What are the key steps in retrieving a proximally retracted FDP tendon in Zone I injuries?
Key steps include:
1) Locating tendon (often near Campers Chiasm or A1 pulley);
2) Using separate palmar incision if retracted to palm;
3) Using curved tendon passer or pediatric feeding tube through minimal incisions;
4) Tang’s technique of pushing the retracted tendon forward with forceps from a palmar incision;
5) Temporarily securing with 25-gauge hypodermic needle;
6) Ensuring proper orientation before repair.
How do the biomechanical properties of looped versus single-strand sutures differ in flexor tendon repair?
Calfee’s study showed:
1) 3-0 single-stranded repairs were substantially stronger than looped suture repairs;
2) Looped sutures failed primarily by tendon pullout, while single-stranded sutures failed by suture breakage;
3) Looped sutures have less tendon-suture interface;
4) Single-stranded sutures require more tendon handling;
5) Looped sutures allow faster repair construction. Clinical considerations include balance between strength and surgical efficiency.

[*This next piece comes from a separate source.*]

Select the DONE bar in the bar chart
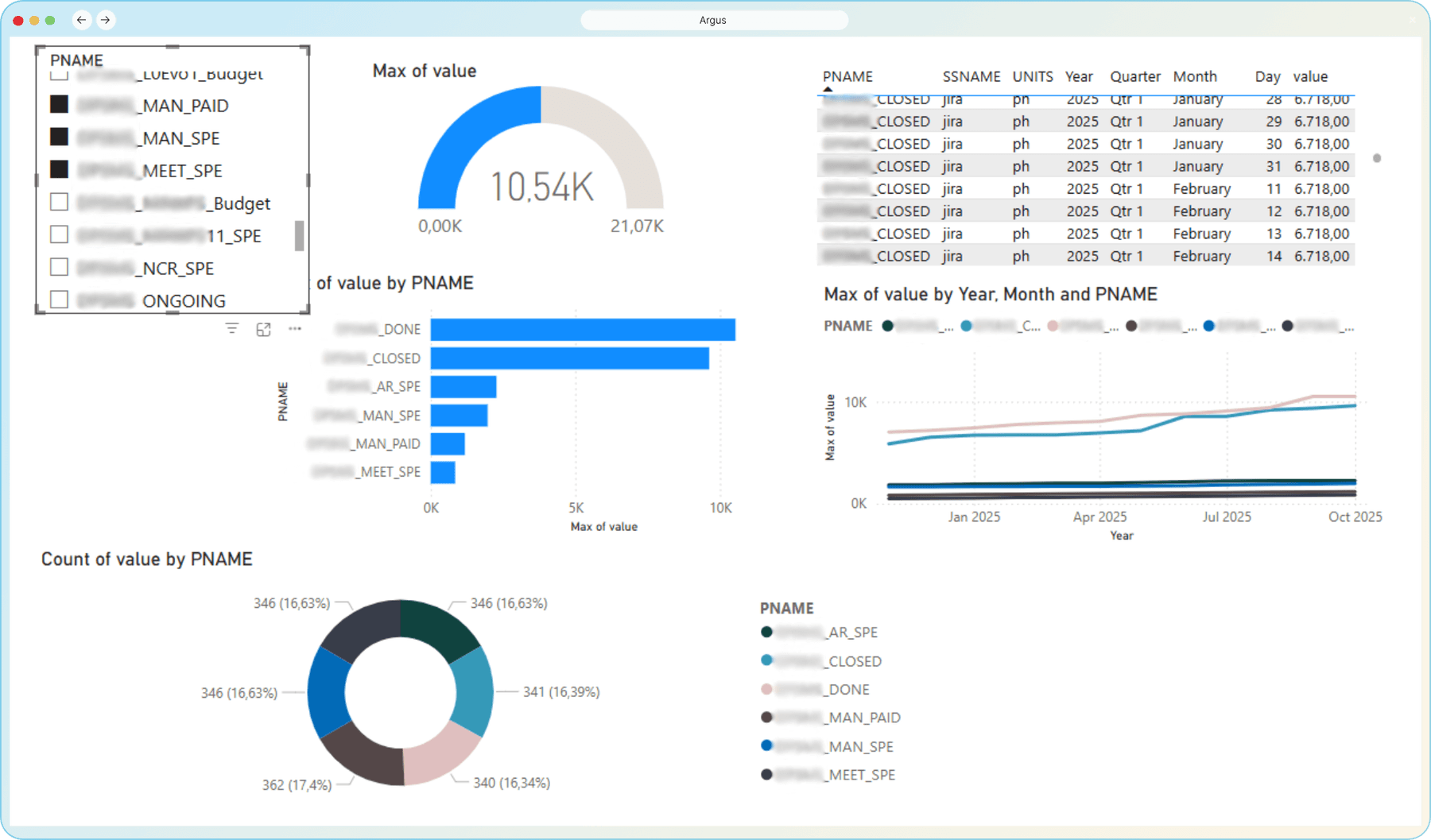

What are the specific indications and techniques for pulley reconstruction during flexor tendon repair?
Indications include:
1) Significant bowstringing;
2) Multiple pulley injuries;
3) A2 or A4 pulley disruption with inadequate remaining pulleys.
Techniques include:
1) Extensor retinaculum graft (90% good/excellent outcomes);
2) FDS slip reconstruction;
3) Intrasynovial tendon grafts (superior gliding characteristics);
4) Palmaris longus graft.
Reconstruction should maintain the anatomic position of the original pulley to optimize biomechanics.
What are the epidemiological patterns and risk factors for reoperation after flexor tendon repair?
Dy’s study found:
1) 6% overall reoperation rate, with 91% performed in first year;
2) Higher risk in older patients;
3) Greater likelihood in workers’ compensation cases;
4) 26% lower risk with concomitant nerve repairs;
5) Most common causes: rupture (4%), adhesions (4%), infections, and contractures;
6) Modern techniques show reduced rupture and adhesion rates with strong repairs and early active motion protocols.